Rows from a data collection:
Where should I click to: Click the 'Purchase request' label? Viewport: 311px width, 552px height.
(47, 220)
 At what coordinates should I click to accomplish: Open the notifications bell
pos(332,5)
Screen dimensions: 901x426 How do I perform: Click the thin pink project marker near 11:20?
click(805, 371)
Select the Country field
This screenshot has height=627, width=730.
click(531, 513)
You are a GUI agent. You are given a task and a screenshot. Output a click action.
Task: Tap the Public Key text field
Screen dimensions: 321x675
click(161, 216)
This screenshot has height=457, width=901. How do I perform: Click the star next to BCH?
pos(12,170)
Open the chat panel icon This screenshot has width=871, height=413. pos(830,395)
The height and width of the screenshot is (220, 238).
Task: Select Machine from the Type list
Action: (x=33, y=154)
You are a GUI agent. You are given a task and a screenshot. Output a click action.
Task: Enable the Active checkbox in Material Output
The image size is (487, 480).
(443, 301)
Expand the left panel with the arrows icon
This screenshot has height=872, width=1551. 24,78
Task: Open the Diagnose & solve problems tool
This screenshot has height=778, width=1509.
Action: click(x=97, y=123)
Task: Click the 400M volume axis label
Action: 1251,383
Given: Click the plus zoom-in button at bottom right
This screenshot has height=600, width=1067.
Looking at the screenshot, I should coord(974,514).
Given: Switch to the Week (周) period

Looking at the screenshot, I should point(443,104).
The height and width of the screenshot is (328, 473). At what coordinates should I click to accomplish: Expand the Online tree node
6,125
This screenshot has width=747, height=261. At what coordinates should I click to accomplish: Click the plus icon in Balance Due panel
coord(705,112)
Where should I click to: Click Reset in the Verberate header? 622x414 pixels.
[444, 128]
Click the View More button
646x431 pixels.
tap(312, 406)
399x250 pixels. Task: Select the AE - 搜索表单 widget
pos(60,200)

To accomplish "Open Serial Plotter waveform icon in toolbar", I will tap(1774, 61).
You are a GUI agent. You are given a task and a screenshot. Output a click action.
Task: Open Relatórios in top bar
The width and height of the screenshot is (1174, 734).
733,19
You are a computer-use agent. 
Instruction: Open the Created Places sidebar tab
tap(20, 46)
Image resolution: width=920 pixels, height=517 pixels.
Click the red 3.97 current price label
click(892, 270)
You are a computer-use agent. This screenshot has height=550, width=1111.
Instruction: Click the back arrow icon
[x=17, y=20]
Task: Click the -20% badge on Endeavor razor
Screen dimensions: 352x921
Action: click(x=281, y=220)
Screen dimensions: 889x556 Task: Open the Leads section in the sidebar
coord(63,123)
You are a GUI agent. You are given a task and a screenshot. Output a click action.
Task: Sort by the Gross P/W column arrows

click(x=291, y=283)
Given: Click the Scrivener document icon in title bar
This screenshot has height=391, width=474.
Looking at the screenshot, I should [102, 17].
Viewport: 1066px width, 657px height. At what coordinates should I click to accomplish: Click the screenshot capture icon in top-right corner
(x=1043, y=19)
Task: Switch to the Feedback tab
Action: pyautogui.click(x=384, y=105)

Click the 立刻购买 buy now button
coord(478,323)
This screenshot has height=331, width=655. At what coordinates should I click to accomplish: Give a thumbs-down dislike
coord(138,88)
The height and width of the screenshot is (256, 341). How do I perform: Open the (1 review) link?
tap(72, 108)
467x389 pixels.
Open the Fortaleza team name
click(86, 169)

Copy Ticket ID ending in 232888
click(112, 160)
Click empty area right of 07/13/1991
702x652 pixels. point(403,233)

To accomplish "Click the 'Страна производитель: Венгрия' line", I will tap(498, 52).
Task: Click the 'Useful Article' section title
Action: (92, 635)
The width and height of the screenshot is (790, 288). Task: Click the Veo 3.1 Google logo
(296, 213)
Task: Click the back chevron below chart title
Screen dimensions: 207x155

Request: Copy the rows from the line with "Screen dimensions: 889x556" through the end of the rows, swapping "icon" for "symbol" and leaving everything else the same.

Result for this exercise:
Screen dimensions: 889x556 Task: Open the Leads section in the sidebar
coord(63,123)
You are a GUI agent. You are given a task and a screenshot. Output a click action.
Task: Sort by the Gross P/W column arrows

click(x=291, y=283)
Given: Click the Scrivener document symbol in title bar
This screenshot has height=391, width=474.
Looking at the screenshot, I should [102, 17].
Viewport: 1066px width, 657px height. At what coordinates should I click to accomplish: Click the screenshot capture symbol in top-right corner
(x=1043, y=19)
Task: Switch to the Feedback tab
Action: pyautogui.click(x=384, y=105)

Click the 立刻购买 buy now button
coord(478,323)
This screenshot has height=331, width=655. At what coordinates should I click to accomplish: Give a thumbs-down dislike
coord(138,88)
The height and width of the screenshot is (256, 341). How do I perform: Open the (1 review) link?
tap(72, 108)
467x389 pixels.
Open the Fortaleza team name
click(86, 169)

Copy Ticket ID ending in 232888
click(112, 160)
Click empty area right of 07/13/1991
702x652 pixels. point(403,233)

To accomplish "Click the 'Страна производитель: Венгрия' line", I will tap(498, 52).
Task: Click the 'Useful Article' section title
Action: (92, 635)
The width and height of the screenshot is (790, 288). Task: Click the Veo 3.1 Google logo
(296, 213)
Task: Click the back chevron below chart title
Screen dimensions: 207x155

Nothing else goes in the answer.